## GIVEN TEXT
※ ※ ※

Raúl González

Personal information
- Born: June 5, 1967 (age 59)

Medal record
Men's Boxing
Representing Cuba
Olympic Games
| Silver medal – second place | 1992 Barcelona | Flyweight |
World Amateur Championships
| Bronze medal – third place | 1995 Berlin | Flyweight |
Pan American Games
| Silver medal – second place | 1995 Mar del Plata | Flyweight |

= Raúl González (boxer) =

Cuban boxer (born 1967)

Raúl González Sánchez (born June 5, 1967) is a boxer from Cuba, who won the silver medal in the Men's Flyweight Division (- 51 kg) at the 1992 Summer Olympics in Barcelona. In the final he lost to North Korea's Choi Chol-Su. Three years later, at the 1995 World Amateur Boxing Championships in Berlin, he captured the bronze medal in his weight division.

※ ※ ※

## GIVEN RECORDS
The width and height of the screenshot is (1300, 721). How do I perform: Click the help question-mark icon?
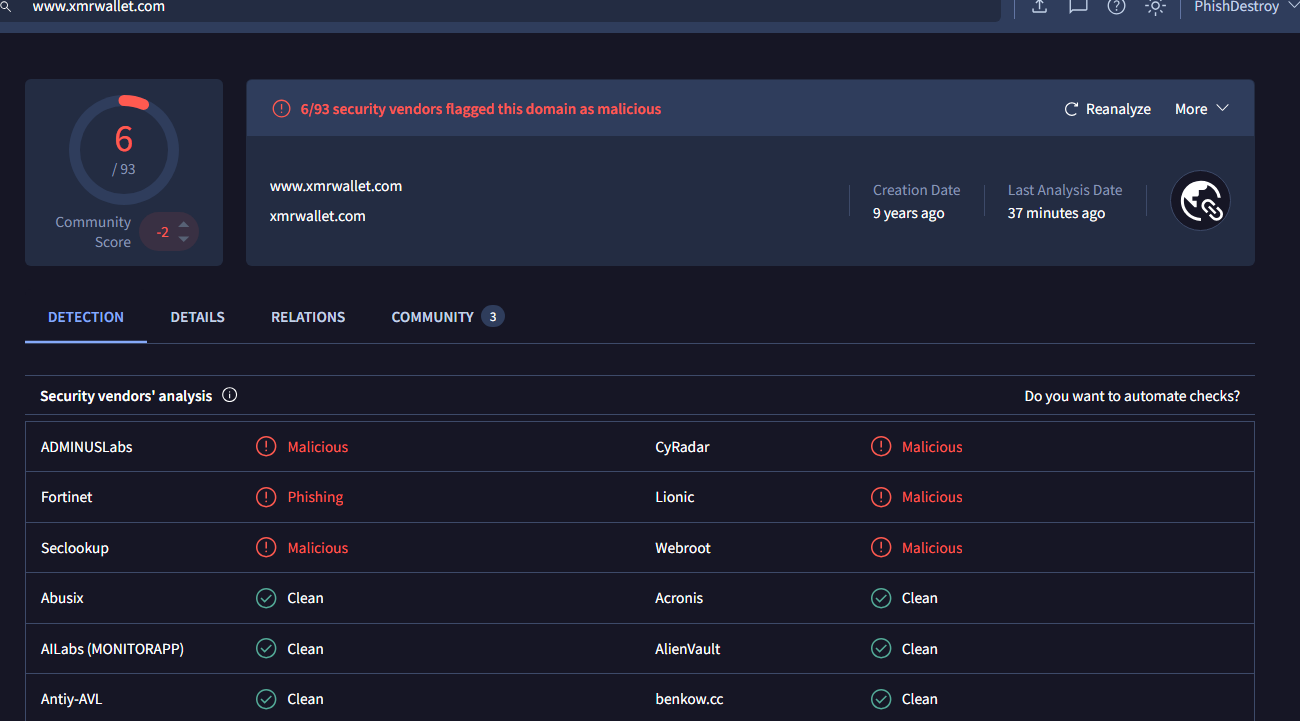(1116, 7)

※ ※ ※

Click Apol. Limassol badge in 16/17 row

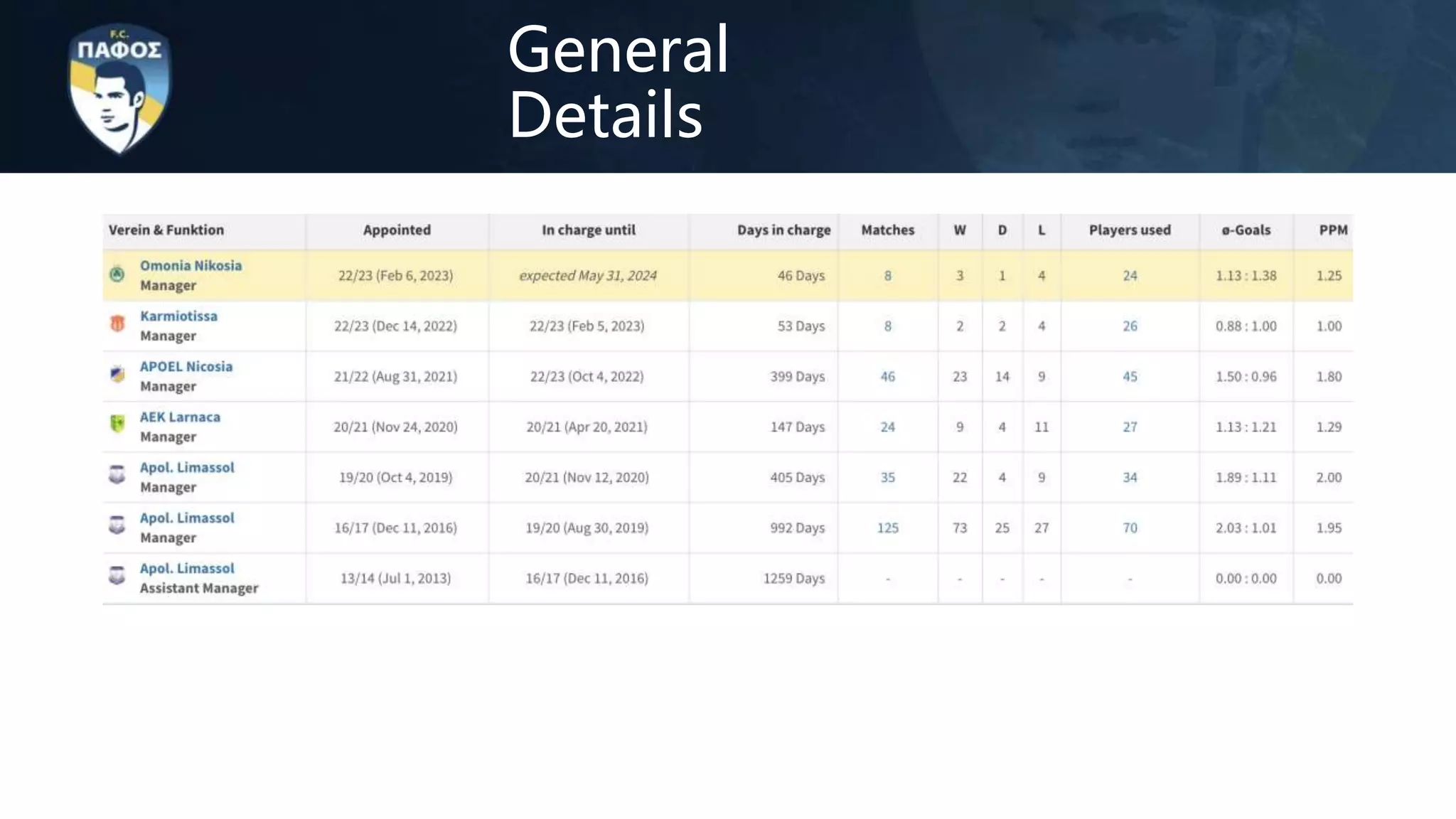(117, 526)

※ ※ ※

## CHALLENGES
1. In the Raúl González biography, who defeated him in the flyweight final at the 1992 Summer Olympics?
2. List every city the Raúl González biography gives as the site of a competition where he won a medal.
3. Carry on the Raúl González biography, starting after its last sentence.

## TASK RESPONSES
1. Choi Chol-Su of North Korea.

2. Barcelona, Berlin, Mar del Plata

3.
==Career==
U.S. boxer Rudolph Bradley said his first thought when Raúl González put him down was, "Man, he's strong. I knew the Cubans were strong but I didn't think he could put me down. Yeah, I was in trouble, but I was boxing and moving, trying to get my head back. I've never been stopped, I've been hit hard hundreds of times in Army fights."

==Olympic results==
- Defeated Leszek Olszewski (Poland) 15-7
- Defeated Moses Malagu (Nigeria) RSC 2 (0:23)
- Defeated David Serradas (Venezuela) 14-7
- Defeated Tim Austin (United States) RSC 1 (1:04)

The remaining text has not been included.